Wednesday, June 5, 2013

Frankenstein Meets The Rime-man

Growing up in the Godwin household, Mary Shelley was exposed to parlor conversations between her father and some of the brightest intellectuals of the day. In 1806 she and her stepsister hid under the sofa while Coleridge recited "The Rime of the Ancient Mariner." Ten years later Shelley began writing Frankenstein. Her book, as we know, deals with discovery, predominantly scientific discovery (through Victor) and to a lesser extent geographic discovery (through Walton). It also poses the same questions as Zezik about the ethical implications and possible real consequences of creating an artificially intelligent human being. In fact, Zezik uses Frankenstein as a model for what can happen when scientists lose control over their creations.

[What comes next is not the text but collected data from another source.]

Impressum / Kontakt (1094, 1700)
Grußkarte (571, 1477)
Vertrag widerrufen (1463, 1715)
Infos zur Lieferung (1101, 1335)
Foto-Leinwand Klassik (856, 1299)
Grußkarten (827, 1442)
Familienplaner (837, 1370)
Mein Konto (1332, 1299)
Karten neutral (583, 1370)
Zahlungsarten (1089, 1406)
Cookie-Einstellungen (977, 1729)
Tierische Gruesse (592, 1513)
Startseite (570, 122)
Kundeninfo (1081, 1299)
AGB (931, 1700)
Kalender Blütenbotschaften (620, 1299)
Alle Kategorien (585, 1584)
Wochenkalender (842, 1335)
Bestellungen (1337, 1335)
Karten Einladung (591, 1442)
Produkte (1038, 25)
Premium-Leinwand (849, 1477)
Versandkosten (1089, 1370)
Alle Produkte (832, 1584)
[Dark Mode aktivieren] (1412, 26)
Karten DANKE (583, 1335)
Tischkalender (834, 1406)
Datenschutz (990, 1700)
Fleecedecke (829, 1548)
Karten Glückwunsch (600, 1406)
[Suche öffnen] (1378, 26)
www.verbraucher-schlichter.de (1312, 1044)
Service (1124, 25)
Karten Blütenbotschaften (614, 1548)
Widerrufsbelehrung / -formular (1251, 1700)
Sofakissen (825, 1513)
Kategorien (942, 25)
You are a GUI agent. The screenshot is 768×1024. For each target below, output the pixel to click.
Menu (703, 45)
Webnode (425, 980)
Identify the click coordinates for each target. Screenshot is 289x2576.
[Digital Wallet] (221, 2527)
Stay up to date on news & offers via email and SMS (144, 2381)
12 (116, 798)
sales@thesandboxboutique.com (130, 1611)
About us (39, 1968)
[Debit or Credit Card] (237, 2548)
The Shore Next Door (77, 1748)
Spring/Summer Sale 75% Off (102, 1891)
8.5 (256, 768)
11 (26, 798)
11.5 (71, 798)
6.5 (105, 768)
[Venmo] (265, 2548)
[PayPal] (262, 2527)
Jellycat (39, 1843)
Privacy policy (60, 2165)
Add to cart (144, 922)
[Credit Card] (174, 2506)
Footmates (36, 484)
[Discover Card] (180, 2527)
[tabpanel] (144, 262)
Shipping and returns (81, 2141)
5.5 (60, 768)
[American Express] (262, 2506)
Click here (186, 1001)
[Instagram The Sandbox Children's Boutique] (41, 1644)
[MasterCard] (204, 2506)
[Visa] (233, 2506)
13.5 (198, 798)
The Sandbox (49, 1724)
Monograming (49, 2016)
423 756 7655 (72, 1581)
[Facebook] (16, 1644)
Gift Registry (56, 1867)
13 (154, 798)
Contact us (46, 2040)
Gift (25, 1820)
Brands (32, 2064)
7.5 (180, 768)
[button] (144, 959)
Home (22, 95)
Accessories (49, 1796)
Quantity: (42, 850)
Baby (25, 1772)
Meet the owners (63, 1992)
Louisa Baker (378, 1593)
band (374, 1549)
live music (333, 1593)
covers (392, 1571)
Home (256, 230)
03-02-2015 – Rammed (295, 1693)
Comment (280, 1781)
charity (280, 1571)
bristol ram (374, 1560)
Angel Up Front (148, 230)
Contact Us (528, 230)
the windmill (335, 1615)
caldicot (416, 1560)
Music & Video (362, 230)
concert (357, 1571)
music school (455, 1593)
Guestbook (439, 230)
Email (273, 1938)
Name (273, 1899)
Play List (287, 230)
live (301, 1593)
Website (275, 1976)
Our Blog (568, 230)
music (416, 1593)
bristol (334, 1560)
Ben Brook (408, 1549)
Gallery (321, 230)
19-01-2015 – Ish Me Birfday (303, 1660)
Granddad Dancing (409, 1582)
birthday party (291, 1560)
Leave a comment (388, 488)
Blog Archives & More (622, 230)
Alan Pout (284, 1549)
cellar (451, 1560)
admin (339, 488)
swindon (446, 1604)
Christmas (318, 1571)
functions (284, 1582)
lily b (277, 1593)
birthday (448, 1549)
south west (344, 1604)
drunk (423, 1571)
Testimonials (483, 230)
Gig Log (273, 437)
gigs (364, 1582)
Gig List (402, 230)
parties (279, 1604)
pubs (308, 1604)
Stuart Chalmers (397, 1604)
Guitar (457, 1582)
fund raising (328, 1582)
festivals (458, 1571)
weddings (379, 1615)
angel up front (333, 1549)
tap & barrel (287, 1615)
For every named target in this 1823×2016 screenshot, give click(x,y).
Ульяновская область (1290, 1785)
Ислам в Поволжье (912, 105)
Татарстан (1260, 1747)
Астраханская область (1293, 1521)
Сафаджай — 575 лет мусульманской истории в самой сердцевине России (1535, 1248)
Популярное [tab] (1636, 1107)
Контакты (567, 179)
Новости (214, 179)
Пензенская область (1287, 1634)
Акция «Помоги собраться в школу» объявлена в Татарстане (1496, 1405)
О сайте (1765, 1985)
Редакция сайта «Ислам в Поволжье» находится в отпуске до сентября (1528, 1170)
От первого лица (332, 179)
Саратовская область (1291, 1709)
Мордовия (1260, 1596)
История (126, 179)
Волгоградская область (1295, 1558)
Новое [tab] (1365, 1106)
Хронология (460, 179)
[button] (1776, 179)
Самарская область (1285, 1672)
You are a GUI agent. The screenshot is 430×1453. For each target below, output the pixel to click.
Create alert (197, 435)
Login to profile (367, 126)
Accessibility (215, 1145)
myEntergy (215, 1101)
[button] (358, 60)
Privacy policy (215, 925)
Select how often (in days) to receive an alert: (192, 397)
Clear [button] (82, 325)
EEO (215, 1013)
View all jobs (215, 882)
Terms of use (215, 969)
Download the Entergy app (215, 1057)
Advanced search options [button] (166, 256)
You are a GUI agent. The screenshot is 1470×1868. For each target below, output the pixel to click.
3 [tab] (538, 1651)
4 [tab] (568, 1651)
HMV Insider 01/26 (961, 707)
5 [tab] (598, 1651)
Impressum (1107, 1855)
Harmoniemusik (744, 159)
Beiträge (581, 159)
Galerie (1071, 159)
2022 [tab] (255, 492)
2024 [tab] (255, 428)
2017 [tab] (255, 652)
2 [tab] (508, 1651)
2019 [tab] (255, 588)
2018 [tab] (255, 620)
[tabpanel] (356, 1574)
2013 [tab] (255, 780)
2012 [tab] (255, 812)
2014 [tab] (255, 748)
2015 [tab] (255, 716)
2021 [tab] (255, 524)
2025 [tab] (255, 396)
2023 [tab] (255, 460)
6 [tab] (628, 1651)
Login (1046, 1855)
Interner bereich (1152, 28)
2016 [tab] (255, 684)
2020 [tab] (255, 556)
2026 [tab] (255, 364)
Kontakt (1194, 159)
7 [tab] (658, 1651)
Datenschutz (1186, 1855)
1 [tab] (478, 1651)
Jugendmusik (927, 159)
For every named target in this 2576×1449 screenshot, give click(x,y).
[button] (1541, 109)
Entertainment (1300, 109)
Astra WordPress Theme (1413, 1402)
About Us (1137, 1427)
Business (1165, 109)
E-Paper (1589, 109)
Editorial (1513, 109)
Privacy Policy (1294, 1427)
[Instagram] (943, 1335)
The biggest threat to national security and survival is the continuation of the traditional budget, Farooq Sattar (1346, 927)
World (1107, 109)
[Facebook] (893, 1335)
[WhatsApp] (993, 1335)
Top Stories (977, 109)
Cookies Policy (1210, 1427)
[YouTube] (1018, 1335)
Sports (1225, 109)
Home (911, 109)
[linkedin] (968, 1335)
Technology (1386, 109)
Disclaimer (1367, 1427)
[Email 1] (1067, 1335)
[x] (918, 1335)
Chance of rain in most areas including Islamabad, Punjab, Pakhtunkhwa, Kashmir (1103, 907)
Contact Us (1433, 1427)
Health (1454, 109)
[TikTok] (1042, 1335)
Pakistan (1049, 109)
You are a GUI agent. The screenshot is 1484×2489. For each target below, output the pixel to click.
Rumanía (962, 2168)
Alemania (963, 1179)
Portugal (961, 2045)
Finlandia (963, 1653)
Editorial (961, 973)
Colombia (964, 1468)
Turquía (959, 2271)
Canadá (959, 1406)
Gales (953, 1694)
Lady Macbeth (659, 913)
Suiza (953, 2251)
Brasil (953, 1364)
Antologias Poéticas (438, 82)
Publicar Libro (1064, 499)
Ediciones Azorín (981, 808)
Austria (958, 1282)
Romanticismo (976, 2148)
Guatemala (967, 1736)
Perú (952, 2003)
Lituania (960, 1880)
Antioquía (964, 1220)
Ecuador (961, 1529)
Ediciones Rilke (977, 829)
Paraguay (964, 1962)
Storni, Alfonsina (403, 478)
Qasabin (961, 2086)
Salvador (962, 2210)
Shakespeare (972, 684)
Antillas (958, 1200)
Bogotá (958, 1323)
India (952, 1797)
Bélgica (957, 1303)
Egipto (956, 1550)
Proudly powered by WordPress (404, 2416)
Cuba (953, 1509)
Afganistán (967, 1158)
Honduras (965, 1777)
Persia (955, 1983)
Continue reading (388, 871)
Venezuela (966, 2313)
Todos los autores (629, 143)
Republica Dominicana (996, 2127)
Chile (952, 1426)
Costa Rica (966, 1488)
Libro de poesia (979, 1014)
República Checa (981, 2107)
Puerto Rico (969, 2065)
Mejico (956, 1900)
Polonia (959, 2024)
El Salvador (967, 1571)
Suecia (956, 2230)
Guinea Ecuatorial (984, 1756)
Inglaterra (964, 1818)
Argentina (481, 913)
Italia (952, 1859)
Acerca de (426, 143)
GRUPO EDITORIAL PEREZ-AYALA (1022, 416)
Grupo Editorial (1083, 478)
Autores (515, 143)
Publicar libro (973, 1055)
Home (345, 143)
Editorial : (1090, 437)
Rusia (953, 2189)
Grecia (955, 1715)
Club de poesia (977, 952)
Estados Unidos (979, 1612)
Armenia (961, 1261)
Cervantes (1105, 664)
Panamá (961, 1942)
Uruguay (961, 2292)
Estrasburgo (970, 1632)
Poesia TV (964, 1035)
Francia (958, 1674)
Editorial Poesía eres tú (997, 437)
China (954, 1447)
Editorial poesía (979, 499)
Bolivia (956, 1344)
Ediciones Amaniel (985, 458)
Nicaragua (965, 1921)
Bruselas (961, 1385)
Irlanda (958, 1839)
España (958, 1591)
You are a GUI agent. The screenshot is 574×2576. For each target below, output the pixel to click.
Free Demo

It’s less widely known that Coleridge was also concerned over the ramifications of science and discovery, particularly their historical development. According to Thomas Pfau, Coleridge considered modernity a “miscarriage.” In league with several German Romantics—Goethe, Schlegel, and Schopenhauer among them—modernity, which he traced back to the Cartesian method of rationality, ushered in an age of fractionalization and specialization. The result was the abandonment of the ancient notion of knowledge as the fortuitous fusion of theoria [contemplation] and eudaemnonia [human flourishing] in order to produce the vita contemplativa [the contemplative life]. Zizek says essentially the same thing when he refers to the “incessant activity” of scientists and technologists whose lives are run by the “objective constraint” of Progress.”


I’ve always had an underlying, unspoken belief that science and technology would save us. I guess that was my unknown known. There’s as much substance for believing in science as our savior as there is in believing in a talking snake as our nemesis. I agree with Zizek and Dupuy that the only way to confront the catastrophe is to first, accept that it’s unavoidable, and then govern our actions by what we would have done if we had known then what we know now. That’s the only way Zizek’s Four Points would have a chance of being implemented. But there’s another step that has to be taken: vote the tea party out of congress in ’14. 

1 comment:

  1. Frankenstein is not a scientist, he is a necromancer. That's a common misconception about the novel. Furthermore, he did not really raise the creature from the dead, he's insane. The creature exists solely within his tormented mind.

    However, I agree with you wholeheartedly regarding the elections in '14. Coffee rocks.